Conversations with Friends by Sally Rooney

 

Conversations With Friends

aka how to be sad and pretentious while also being in "love."



    The more I read Sally Rooney, the more I am starting to discover that if I want to be an IRL Sally Rooney character, all I have to do is become uber intellectual and pretentious, eat nothing but dry toast and black coffee, indulge in copious amounts of wine, smoke a pack a day, and become involved in a relationship so toxic and unbearable that I become supremely upset and lost, yet bask in said relationship because I have inextricably linked my life to this person. Sometimes multiple people. 
    I don't know; there is just something about reading a Sally Rooney novel that makes you feel smarter than when you started. I think it is the sheer force of her bleak yet rather brilliant characterization in her novels that makes you, too, feel like you are surrounded by brilliant and tortured intellectuals with shitty friends with whom you are mutually terrible. It may also be that you may tend to feel better about yourself.
    When I read Normal People, I was severely put off. I thought Connell and Marianne were both horrible people in a horrid love affair, and the whole thing just seemed terribly droll and irritable, and to top it all off, I did not even have any emotional connection to either due to the aforementioned toxicity of their personalities. I have a friend who feels the same way, and when we speak about our mutual dislike of the book regarding its popularity, we always say that it would have done better if it was not marketed as such a tragic love story. I am an avid romance reader, and I can say with the most sincere certainty that Normal People is absolutely NOT a romance novel.
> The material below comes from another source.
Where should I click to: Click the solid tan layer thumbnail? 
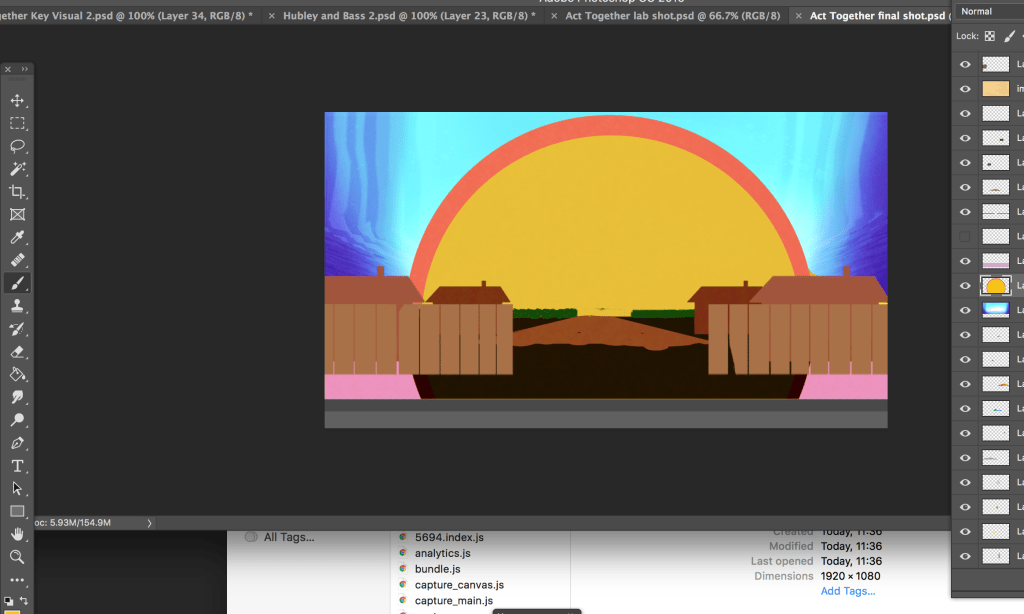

Obviously, that being said, I was highly cautious going into this one because I was so put off by the other, but the same aforementioned friend said she liked it better, and I have to agree. Going into this book with the right mindset and expectations severely heightened my appreciation for this book.  
    Quite frankly, I say appreciation because I don't know if I have another word to adequately describe how I feel. I don't love this book, I don't feel extremely attached to the characters, and I don't have the feelings I do when I read a good book that I can't put down. Instead, I am reading this book with an almost philosophical detachment, going to put the book down and then discovering I can't because I am hooked, but in a way that is being hooked to watching horrible people be horrible to each other. Yet, I really appreciate some of the insight and can't stop myself from reading. My feelings are complicated, which is fitting because so is the book. 
    For me, and I am sure so many others (because, after all, isn't this the whole point?), this book is about the characters and not the plot. *spoilers* I genuinely dislike each character in this book; following their lives and their relationships is as though you are watching a train wreck, it is so bad, and yet you cannot look away. I find Frances extraordinarily pretentious and self-righteous as both a narrator and a friend to the others in this book. She has this air of entitlement about her, such as never wishing to work and feeling as though she does not have to, and yet she still is incredibly jealous of those with wealth around her and uses it as a weapon against them. It was as though she was putting up a front at the start, but towards the end, I almost felt as though she had morphed into this front, and it was rather unlikeable. 
    Bobbi is also a terrible friend yet in her own way. She is, however, the character with the most growth throughout, and for that, I will have to give her some credit. She starts as the friend who would basically sell your secrets to climb the social ladder, and her need to win over Melissa is almost unbearable. She is extremely flippant, and her conversations border on confrontational, which is all chalked up to be quirky indifference, something that is ok because she is deemed beautiful. Both girls have a wildly "fuck the patriarchy" mindset, but it's not always productive for anyone else but themselves. Their relationship's foundation is a romantic relationship, which produces a weird vibe when it comes to their interactions; it adds a whole other layer. 
    However, they are young girls of 21 and should be afforded room to make these mistakes and choices, even if their general personalities are kind of terrible. On the other hand, Nick and Melissa need to get it together. Melissa is a jealous, narcissistic, vindictive bitch who relies on two young women to make her feel validated and successful. Her letter to Frances towards the end of the book is a true testament to her personality, and how she refers to her husband, of who she is clearly jealous, is quite terrible. On the other hand, Nick does not do much to prove his wife wrong. His entire relationship with Frances is emotionally complex. While neither communicates with the other, he takes certain liberties with the position he is with his wife and Frances when it comes to his own happiness. The fact that they are still going to do this (again) at the end of the book is frustrating and fitting because what else did I expect to happen. 
    Even if I generally dislike everyone, I do have sympathy for many of their situations, such as Frances with her father and her diagnosis. I also generally enjoyed the complexity and toxicity of this entire situation in its own right. While often pretentious and disagreeable, it was with almost avid delight that I read about these characters and their choices. It definitely gives much to think about. It is rather delectable to read about such an obscure and intimate group of people with a delicate and untraditional relation to one another. 
    Overall, I gave this book four stars because I think me hating everyone in this book really adds to the vibe of me liking it. I still hate the lack of quotation marks, it leaves me feeling rather detached, but in the end, I feel as though this adds to my general perception of the novel, and I think that it would not nearly be as good with quotations. If you want to be very moody and pretentious for an evening, this book is for you.